Excerpts from a dataset >>
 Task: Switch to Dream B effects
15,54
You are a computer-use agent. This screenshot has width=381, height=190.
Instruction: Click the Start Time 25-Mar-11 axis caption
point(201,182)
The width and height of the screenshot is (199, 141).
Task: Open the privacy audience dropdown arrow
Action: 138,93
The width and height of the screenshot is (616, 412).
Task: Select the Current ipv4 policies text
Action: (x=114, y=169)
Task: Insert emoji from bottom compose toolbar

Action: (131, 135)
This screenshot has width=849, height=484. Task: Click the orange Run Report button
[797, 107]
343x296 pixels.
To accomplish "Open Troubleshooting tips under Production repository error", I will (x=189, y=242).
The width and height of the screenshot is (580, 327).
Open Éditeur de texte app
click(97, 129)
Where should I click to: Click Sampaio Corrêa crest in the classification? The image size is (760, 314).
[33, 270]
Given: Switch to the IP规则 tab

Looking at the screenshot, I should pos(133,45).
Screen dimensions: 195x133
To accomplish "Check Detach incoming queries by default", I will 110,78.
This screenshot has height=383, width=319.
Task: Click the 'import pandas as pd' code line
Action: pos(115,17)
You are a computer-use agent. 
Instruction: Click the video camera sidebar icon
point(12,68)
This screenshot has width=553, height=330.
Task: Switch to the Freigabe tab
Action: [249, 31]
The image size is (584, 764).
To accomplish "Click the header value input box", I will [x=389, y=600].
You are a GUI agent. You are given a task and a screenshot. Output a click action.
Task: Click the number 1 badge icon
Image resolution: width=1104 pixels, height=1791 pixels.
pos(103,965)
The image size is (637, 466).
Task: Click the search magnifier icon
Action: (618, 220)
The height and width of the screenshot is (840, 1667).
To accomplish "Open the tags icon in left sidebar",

Work to be completed >>
After locating the line holding "This screenshot has width=849, height=484." above, output exactly that line and every line after it through the line holding "The image size is (584, 764).". Include nothing else.

Response >>
This screenshot has width=849, height=484. Task: Click the orange Run Report button
[797, 107]
343x296 pixels.
To accomplish "Open Troubleshooting tips under Production repository error", I will (x=189, y=242).
The width and height of the screenshot is (580, 327).
Open Éditeur de texte app
click(97, 129)
Where should I click to: Click Sampaio Corrêa crest in the classification? The image size is (760, 314).
[33, 270]
Given: Switch to the IP规则 tab

Looking at the screenshot, I should pos(133,45).
Screen dimensions: 195x133
To accomplish "Check Detach incoming queries by default", I will 110,78.
This screenshot has height=383, width=319.
Task: Click the 'import pandas as pd' code line
Action: pos(115,17)
You are a computer-use agent. 
Instruction: Click the video camera sidebar icon
point(12,68)
This screenshot has width=553, height=330.
Task: Switch to the Freigabe tab
Action: [249, 31]
The image size is (584, 764).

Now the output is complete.